_Required action_
Give the number of lines in the data below where the word "This" appears, and nothing besides.

_Recorded data_
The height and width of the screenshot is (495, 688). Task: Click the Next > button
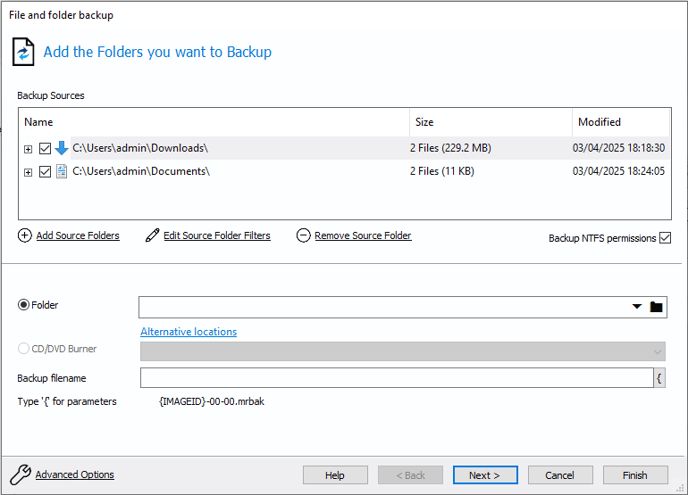pos(485,475)
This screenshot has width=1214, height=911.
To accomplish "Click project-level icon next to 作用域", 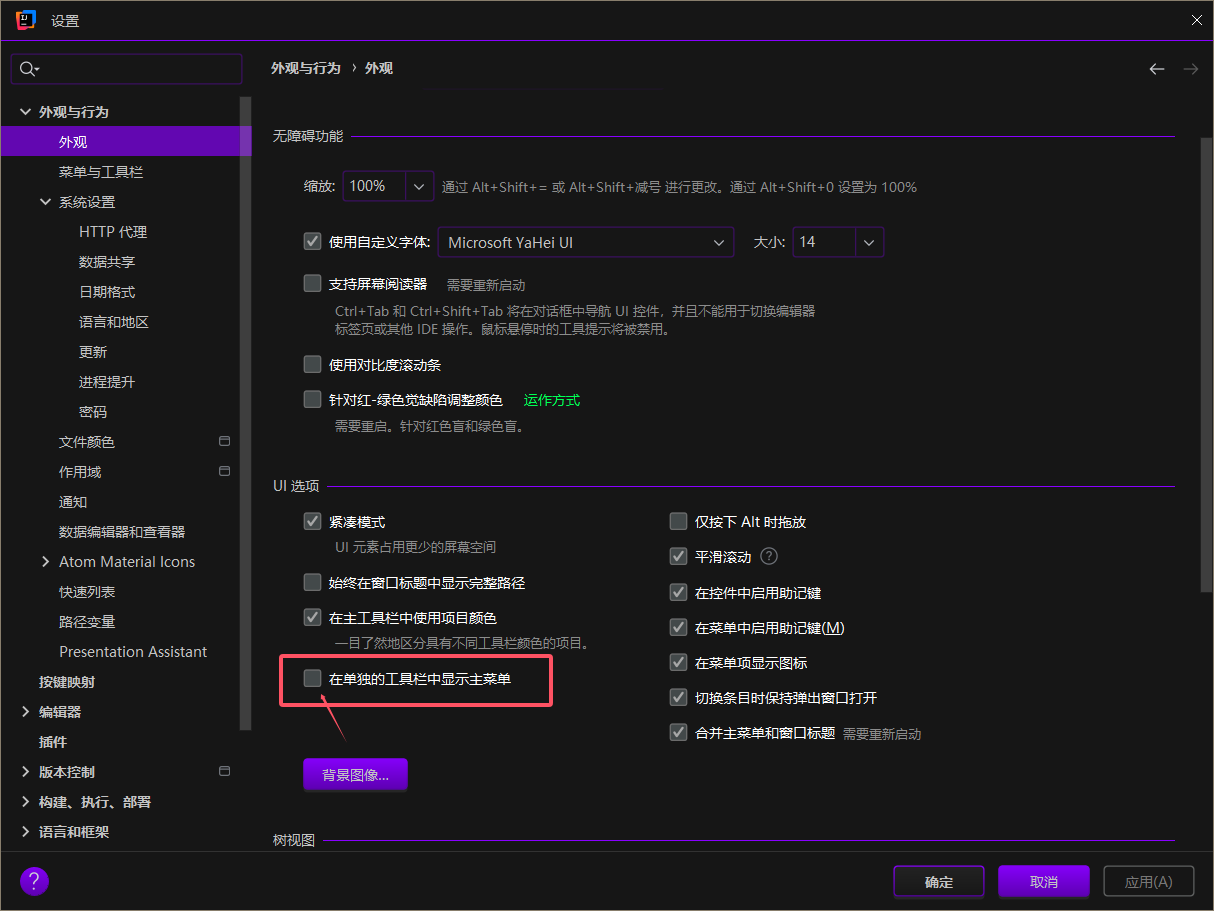I will click(x=224, y=471).
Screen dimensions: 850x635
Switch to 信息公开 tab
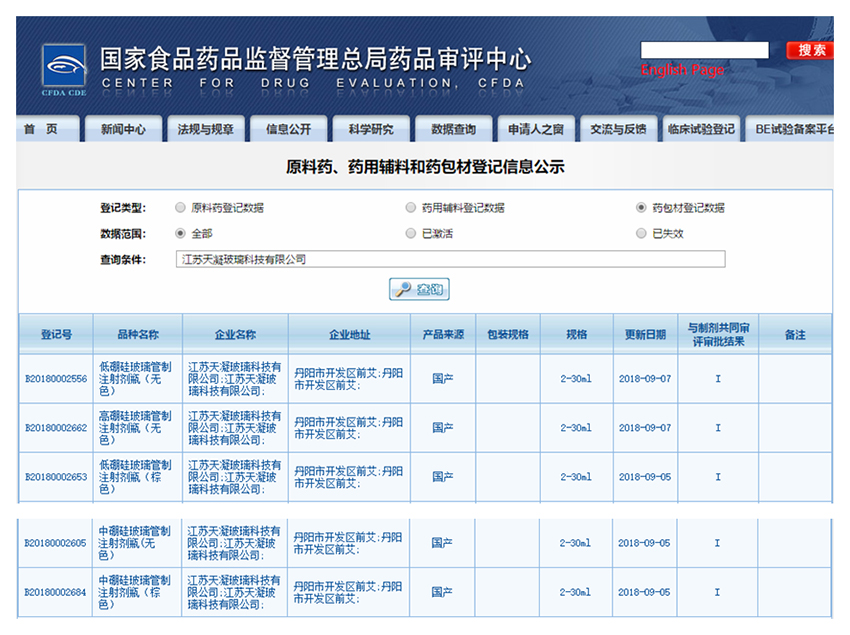(288, 130)
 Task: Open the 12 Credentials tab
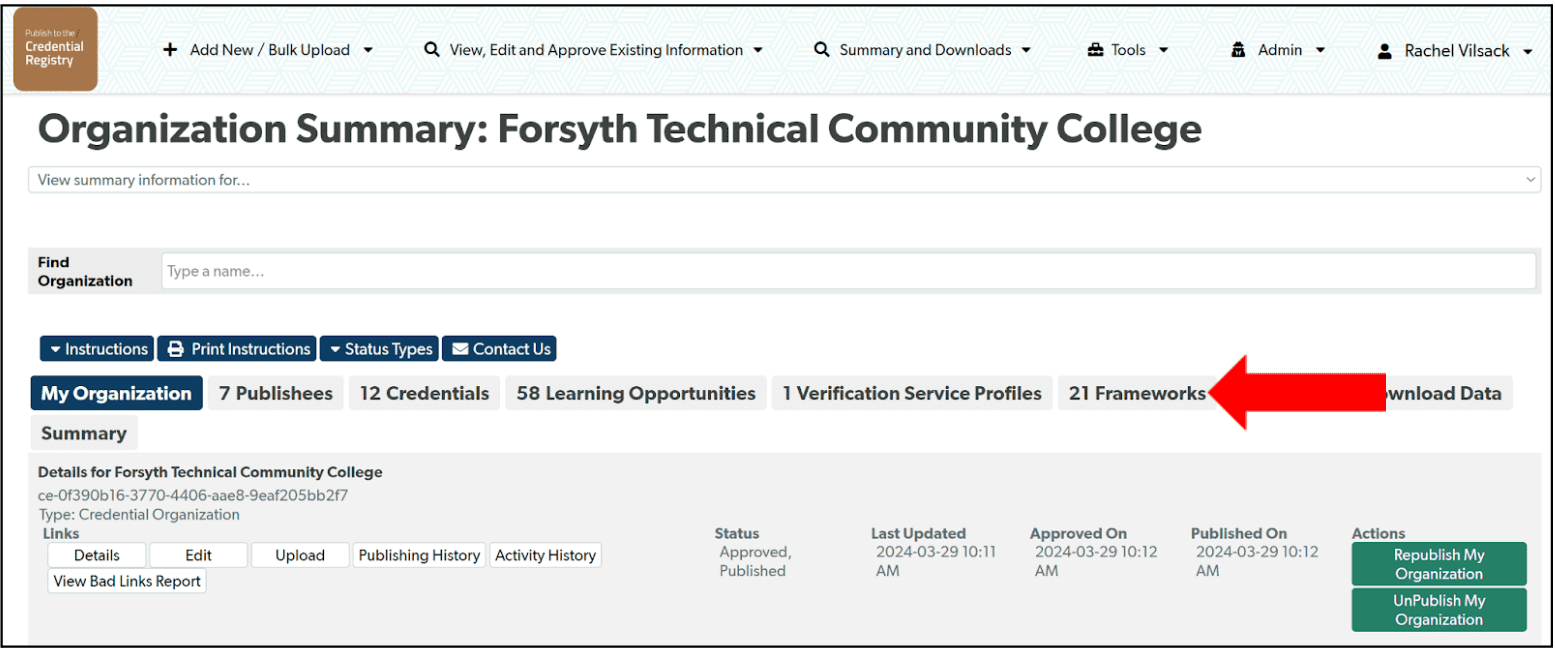click(424, 393)
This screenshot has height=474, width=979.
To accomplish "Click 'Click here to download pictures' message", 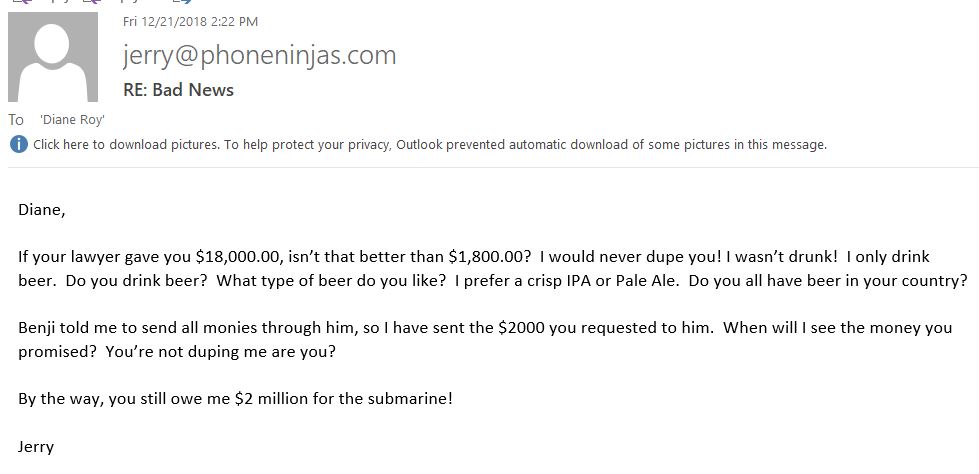I will coord(126,145).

_Reply to the task_
2